Пока она усаживалась, я огляделся вокруг. И случайно поймал взгляд ангела, одиноко сидящего впереди. Он (она) сделал мне знак подойти.
Однако я достаточно долго терпел ангельское нахальство и сначала просто проигнорировал его жест. Но другие заметили, хотя тоже притворились, что не видели, а моя исполненная почтения спутница прошептала:
— О святой, вон тот ангел хочет с вами поговорить.
Я сдался — отчасти потому, что так было проще, отчасти потому, что мне самому хотелось спросить его кое о чем. Я встал и пошел в переднюю часть автобуса.
— Я вам нужен?
— Да. Вам известны правила. Ангелы впереди, прочие творения сзади, святые — в середине. Садясь сзади с простыми творениями, вы прививаете им дурные манеры. Как можно рассчитывать на соблюдение привилегий, дарованных святым, если вы игнорируете протокол. Чтоб больше этого не было!

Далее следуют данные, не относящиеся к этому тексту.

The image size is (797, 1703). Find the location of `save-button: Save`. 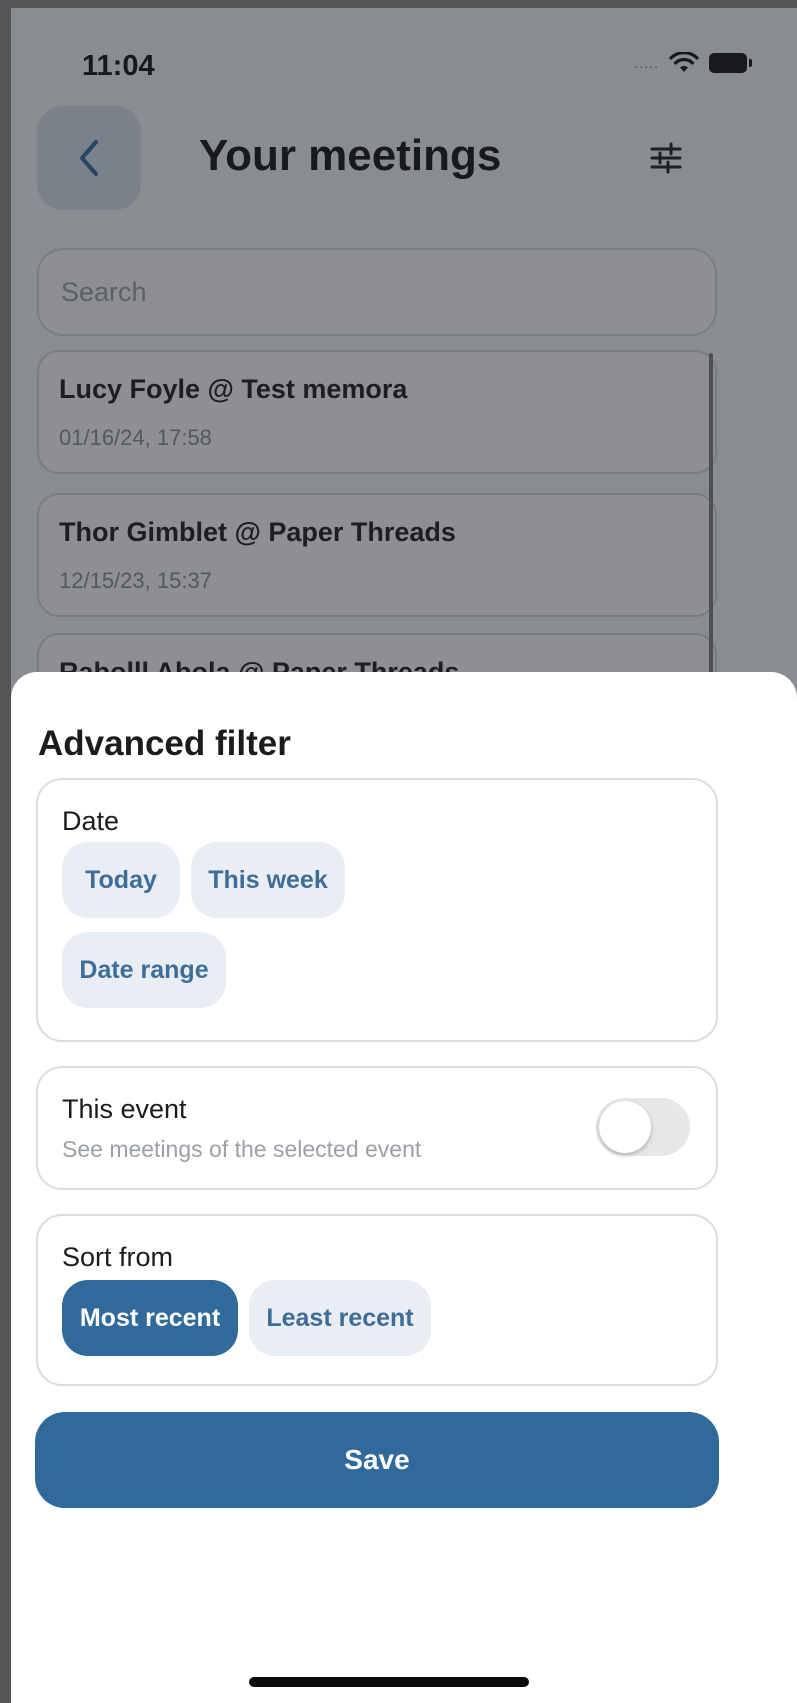

save-button: Save is located at coordinates (377, 1460).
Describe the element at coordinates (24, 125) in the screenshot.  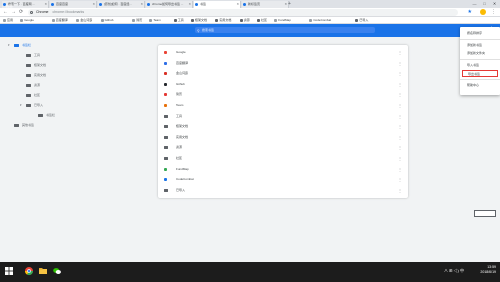
I see `tree-folder-item: 其他书签` at that location.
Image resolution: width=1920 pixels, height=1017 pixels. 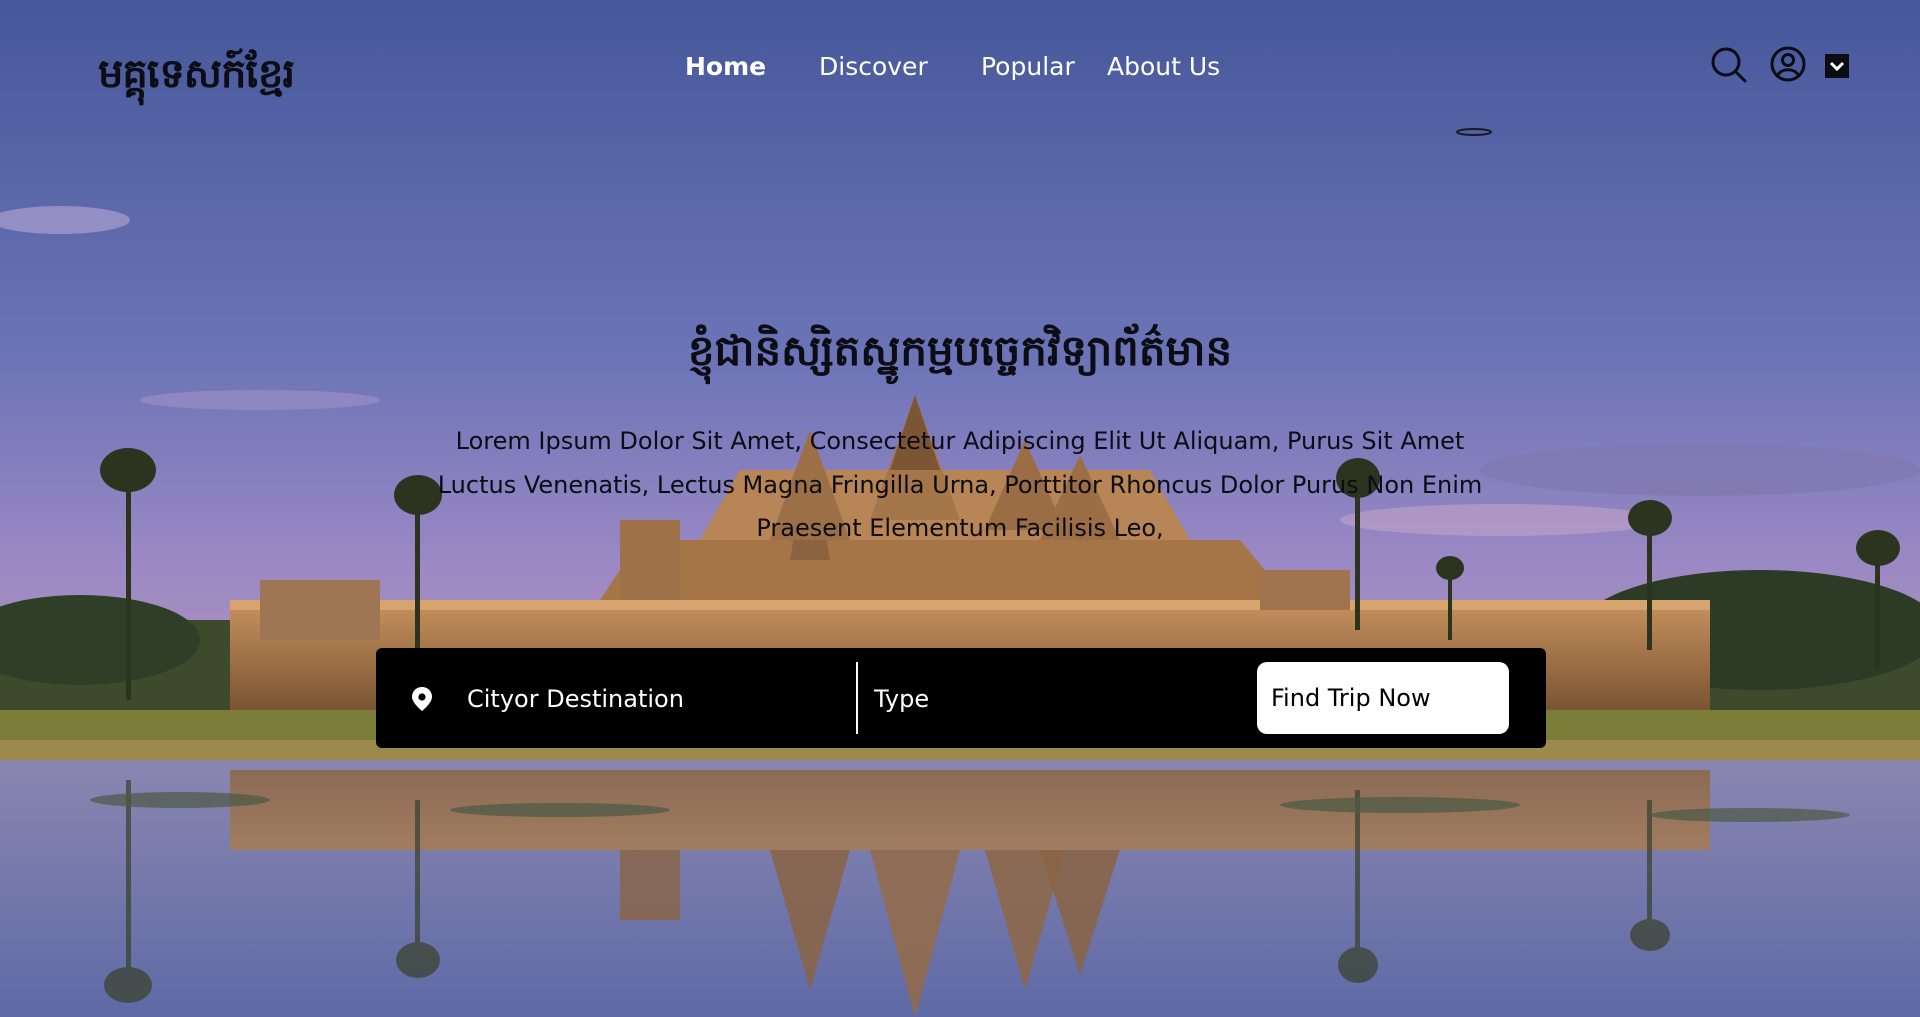 What do you see at coordinates (960, 66) in the screenshot?
I see `header-actions` at bounding box center [960, 66].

Я подумал о нескольких возможных ответах, но все они были весьма далеки от божественности. Вместо этого я спросил:
— Можно задать вам вопрос?
— Спрашивайте.
— Сколько времени автобус будет добираться до берега Реки, текущей от Трона?
— А почему вы спрашиваете об этом? Перед вами ведь вечность.
— Значит ли это, что ответ вам неизвестен? Или вам не угодно отвечать вообще?
— Идите и садитесь на надлежащее место. Немедленно!
Я пошел назад и попробовал найти место в задних рядах. Однако мои собратья-творения расселись так, что не оставили мне ни единого свободного местечка. Никто не сказал ни слова, но все старались не встречаться с моим взглядом, и было очевидно, что никто не поддержит моего желания бросить вызов ангелу. Я вздохнул и сел в средней части — в блистательном одиночестве, ибо был в автобусе единственным святым. Если, конечно, допустить, что я святой.
Не знаю, сколько времени потребовалось мне, чтоб достичь Трона. На небесах освещенность в течение суток не меняется, равно как не меняется и погода, а часов у меня не было. Просто время тянулось долго и уныло. Уныло? Да. Роскошный дворец из драгоценных камней представляет собой изумительное зрелище. Дюжина дворцов из тех же драгоценных камней могут стать дюжиной изумительных зрелищ, но только при условии, что все они отличаются друг от друга. Однако сто миль, застроенных однообразными дворцами, живо усыпят вас, а шестьсот шестьдесят миль наведут смертельную тоску. Я принялся вспоминать о площадках для торговли подержанными машинами, о свалках и (еще лучше) о клочке зелени и обширных загородных полях и перелесках.
Новый Иерусалим — город бесподобной красоты. Я готов клятвенно засвидетельствовать это. Но долгая поездка убедила меня, что безобразие тоже необходимо для ощущения красоты.